Peter Genito e Franz Krauspenhaar, poeti a confronto

di Francesca Tini Brunozzi

La Casa della Poesia di Vercelli riapre le porte al pubblico con il primo incontro del 2012: sabato 21 gennaio, alle ore 17, presso la sede di Santa Chiara, in corso Libertà 300 (1° piano), nuovo appuntamento per la serie POETS DUETS che vedrà l’incontro e le letture “incociate” tra l’esordiente Peter Genito e lo scrittore e poeta Franz Krauspenhaar.

Entrambi gli autori presentano un libro di poesie fresco di stampa: Genito il suo Dal buio al cuore (Marco Del Bucchia Editore, 2011) mentre Krauspenhaar il suo Effekappa (Editrice Zona, 2011). Gli autori leggeranno i propri testi e faranno una lettura delle poesie l’uno dell’altro, presentati e moderati da Francesca Tini Brunozzi.

Peter Genito, galliatese classe 1972, dopo la laurea in lettere classiche all’Ateneo vercellese, si è trasferito negli ultimi anni a Figline Valdarno dove è direttore della biblioteca civica, e ha intrapreso la scrittura poetica con la complictà della poetessa Francesca Tini Brunozzi che lo sollecitò a partecipare a un poetry slam da lei organizzato a Vercelli nel 2005 presso le Officine Sonore.

“La poetica di Peter non sembra infatti riconducibile a una forma espressiva unitaria: ci sono le assonanze in rima baciata, che richiamano la tradizione dell’ottava rima, ma anche gli accumuli linguistici dei poeti del Gruppo 63 e in particolare di Edoardo Sanguineti nonché di Nanni Balestrini e Antonio Porta. E sono presenti anche componimenti maggiormente narrativi: sono quelli piú prossimi a tematiche esistenziali e amorose declinate in chiave autobiografica. I suoi versi sono pieni di pathos ma mai patetici, sentimentalistici o – peggio ancora – intimistici. Quelli piú belli hanno il ritmo della battaglia, e sono rivolti allo stomaco prima che al cuore. Altri, pure riusciti, hanno la levità del gioco e dello scherzo, basati come sono su bisticci ed equivoci semantici. Seppure abilmente dissimulate, molte – forse troppe per esser citate in modo esaustivo – le letture di cui si trovano tracce. In ordine sparso (tra filosofi, scrittori e poeti), potremmo citare Guido Ceronetti e Manlio Sgalambro, Andrea Zanzotto e Pier Paolo Pasolini, ma anche Emil Cioran, Albert Camus, i futuristi e – indietro nel tempo – persino John Donne. Ai lettori piú attenti e colti il gusto di individuare tutti i riferimenti” (dalla nota di Roberto Carnero).

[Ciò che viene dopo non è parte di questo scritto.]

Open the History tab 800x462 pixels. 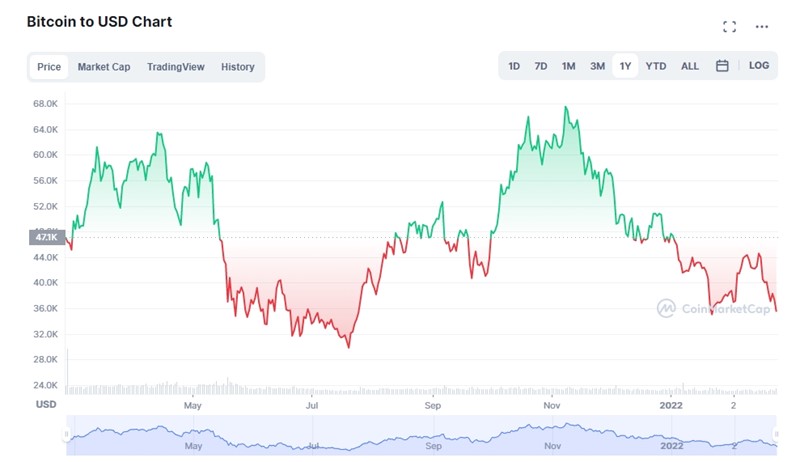(238, 67)
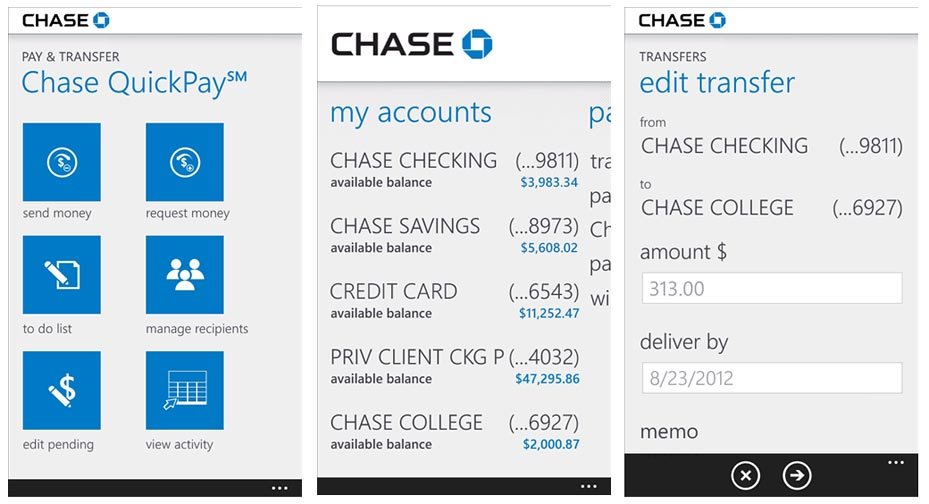The height and width of the screenshot is (504, 929).
Task: Expand the app bar dots in edit transfer screen
Action: tap(896, 463)
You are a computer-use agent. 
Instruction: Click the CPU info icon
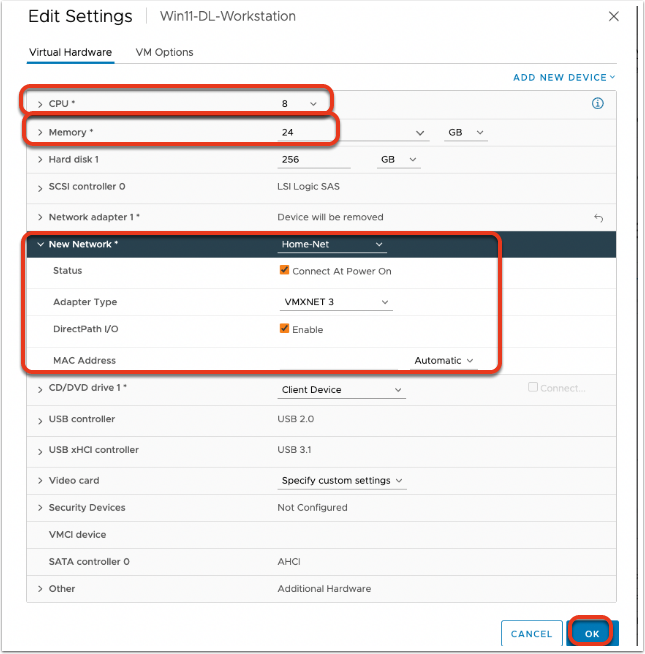[x=598, y=103]
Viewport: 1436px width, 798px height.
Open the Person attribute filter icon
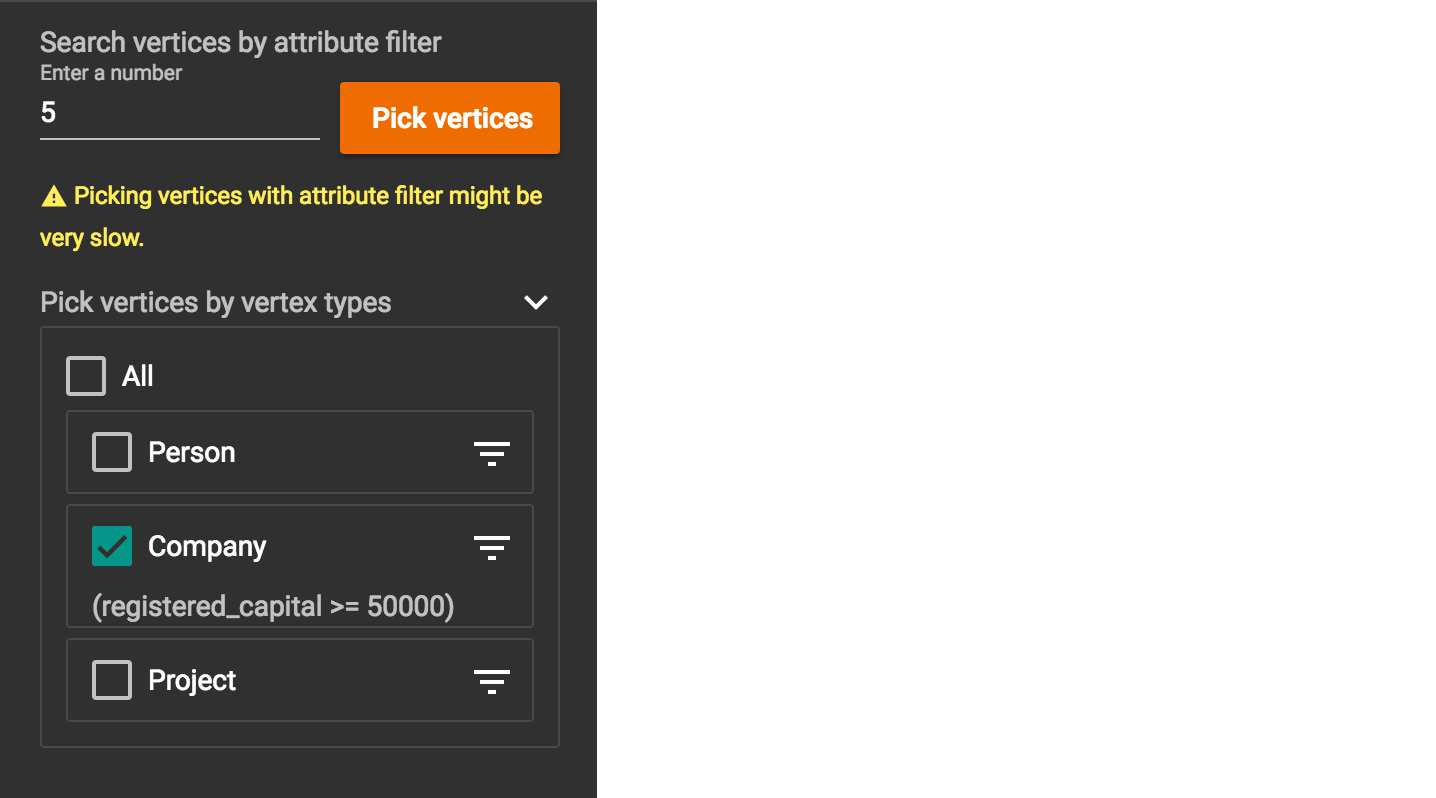491,453
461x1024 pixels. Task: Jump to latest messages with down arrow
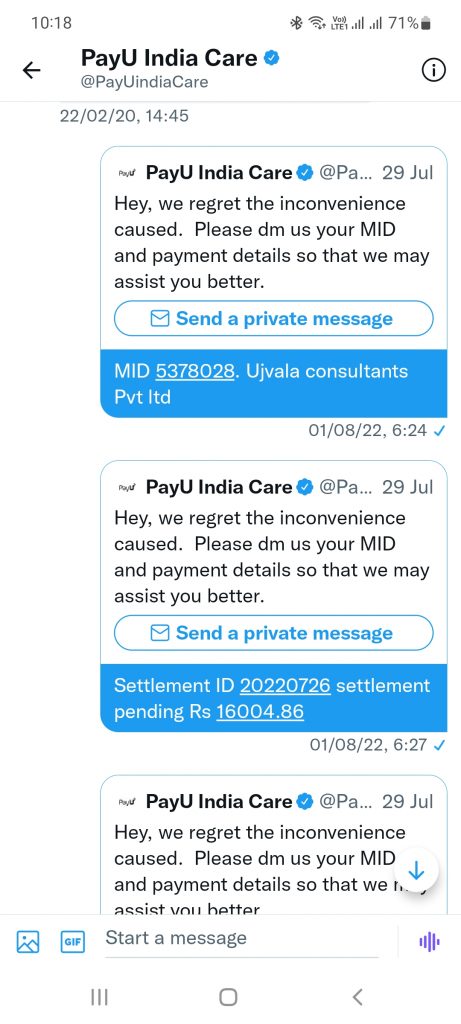coord(416,871)
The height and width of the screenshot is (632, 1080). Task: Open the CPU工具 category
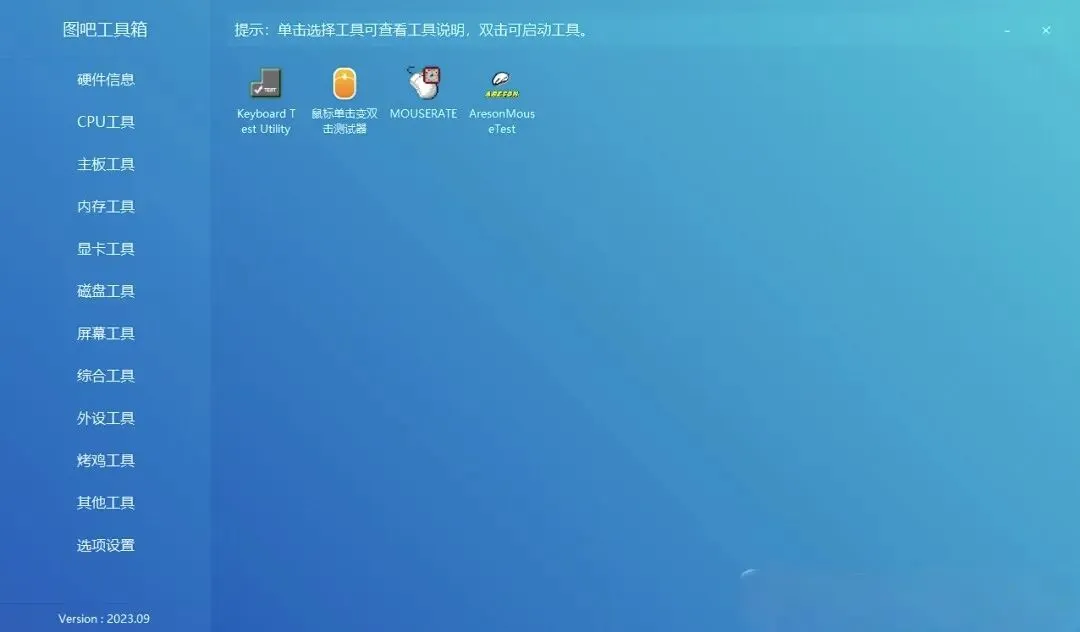pyautogui.click(x=105, y=121)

Franz Krauspenhaar, milanese classe 1960, romanziere con molti titoli al suo attivo, esordisce nella poesia a quarantacinque anni con l’ebook Champagne (2005), a cui seguono Monoscopio segreto (2007) Cocktail K (2008) e infine, per i tipi Manifattura Torino Poesia, Franzwolf, un’autobiografia in versi (2009) presentato alla Casa della Poesia di Vercelli nel corso del Festival Torino Poesia nel 2009.

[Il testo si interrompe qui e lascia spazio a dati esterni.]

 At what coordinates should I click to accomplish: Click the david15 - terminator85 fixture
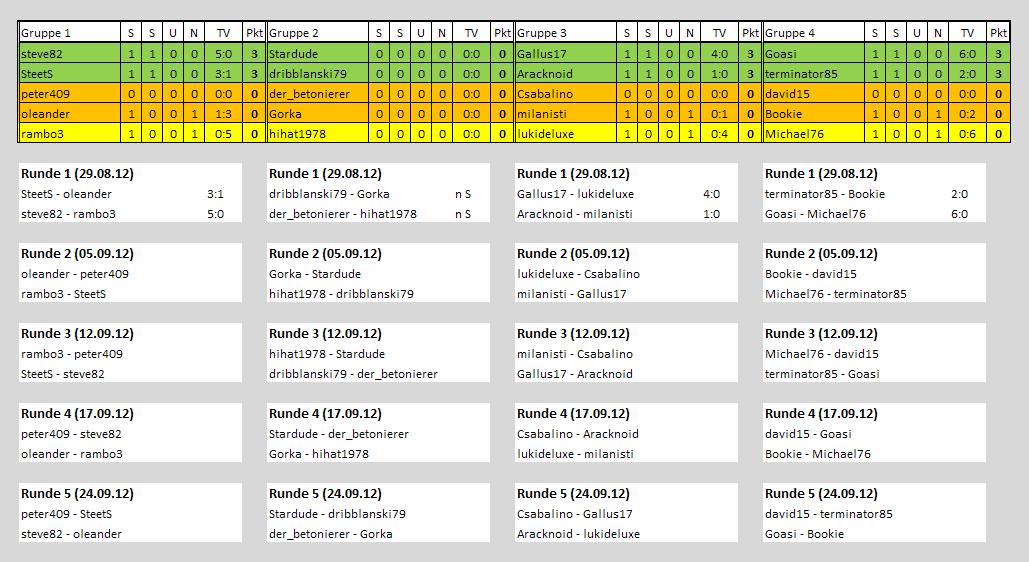[x=828, y=514]
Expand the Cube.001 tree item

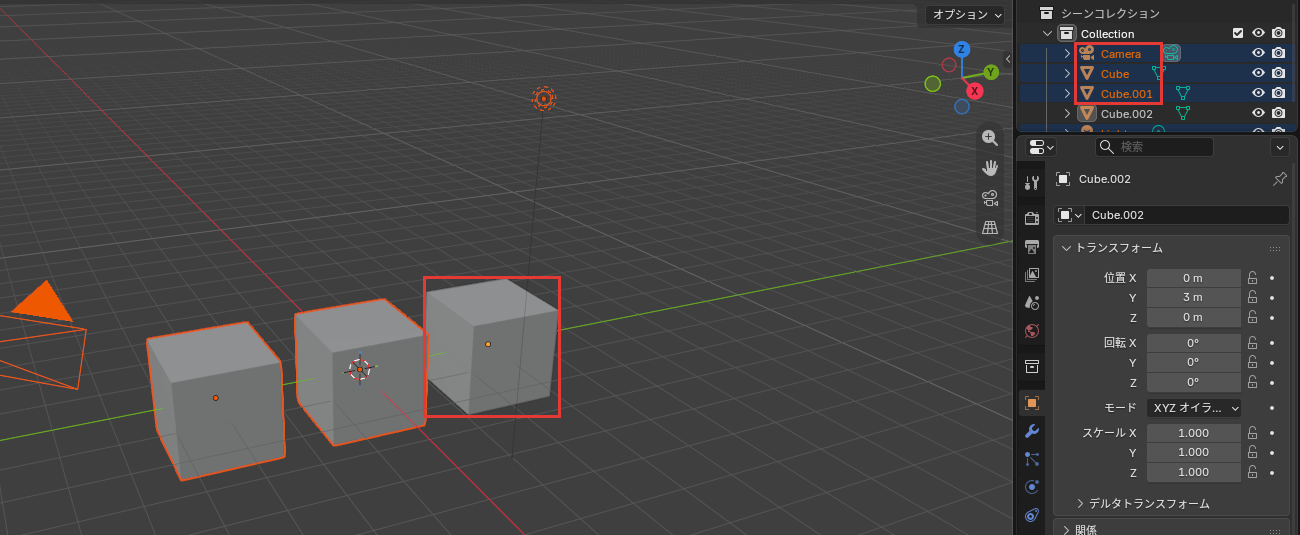(x=1067, y=93)
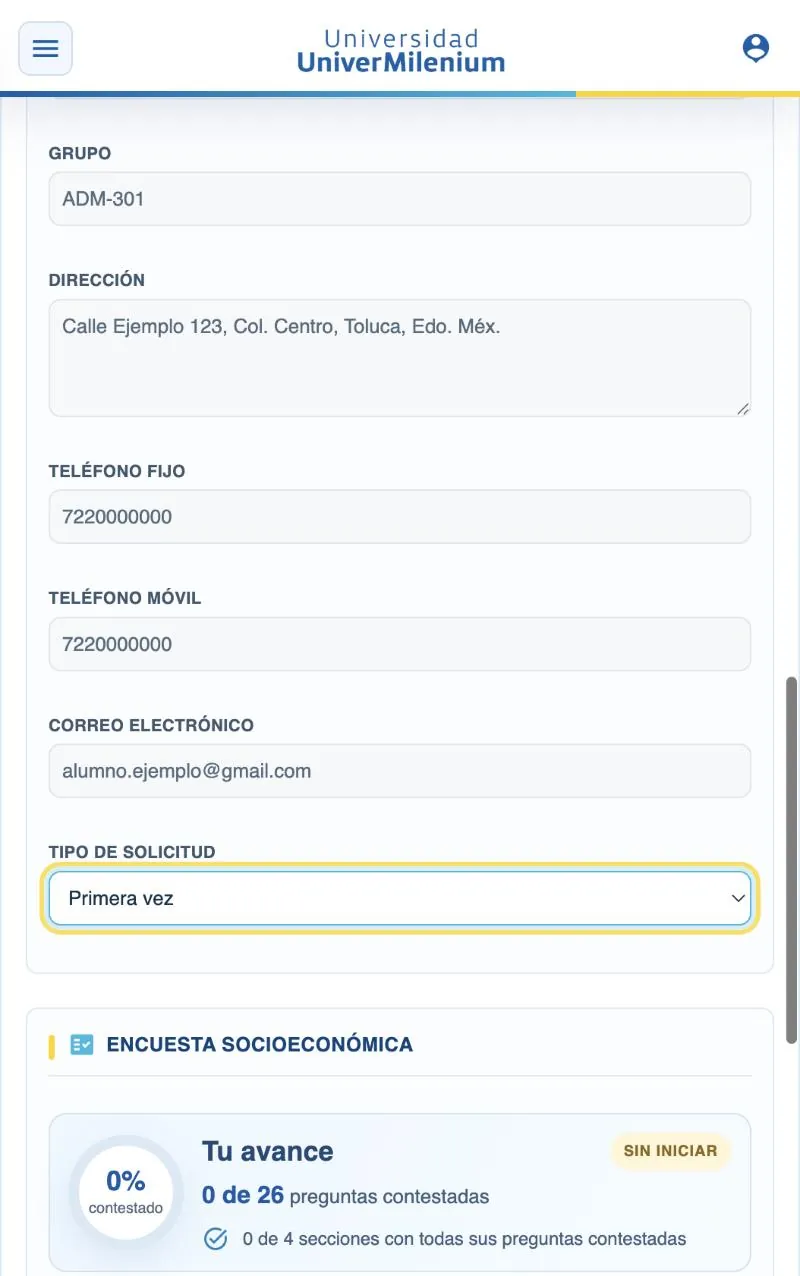
Task: Click the 0% contestado progress circle
Action: (x=126, y=1192)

“A una prima lettura, sembra che l’intero far poesia di K sia drammatico, in quanto drammatica ne è l’origine: stupore e ribellione di fronte all’orrore del mondo. Poi, e velocemente, tutto si capovolge, il drammatico diventa la grammatica che definisce un mondo costruito da un ego spropositato che trancia via ogni fede precedente, fiducia, senso reale del tempo o regola di viaggio.
Egli “emana” intendo quasi fisicamente, non la visione che ognuno ha dell’universo con i vari rapporti umani e sentimentali, bensì una qualità di mondo utile a che lui solo possa soffrirne, sopportarlo e parlare. Disperarvisi dentro, nella fedeltà dichiarata a se stesso che quella rappresentata sia l’unica Terra possibile. E fa poesia. (…) Niente sta al di fuori di K (il rovesciamento con Kafka, ricordato ironicamente da Franz per uguaglianza di iniziali, in un suo componimento, e ripreso dal titolo stesso di questa raccolta, è evidente). Si direbbe che è lui, a generare continue catastrofi emozionali del cui peso – a volte reale per chiunque – l’autore ci fa accorgere proprio attraverso quel tipo di paura. Ciò gli consente di dosare velocità e verità. Leggendo queste poesie ci rendiamo subito conto d’essere nel suo territorio, nella sua Dublino, cioè nella sua testa; bisogna con umiltà abbandonare idee di confronti, di sensazioni comuni, del ritrovarsi o dello star bene.” (dalla prefazione di Cristina Annino).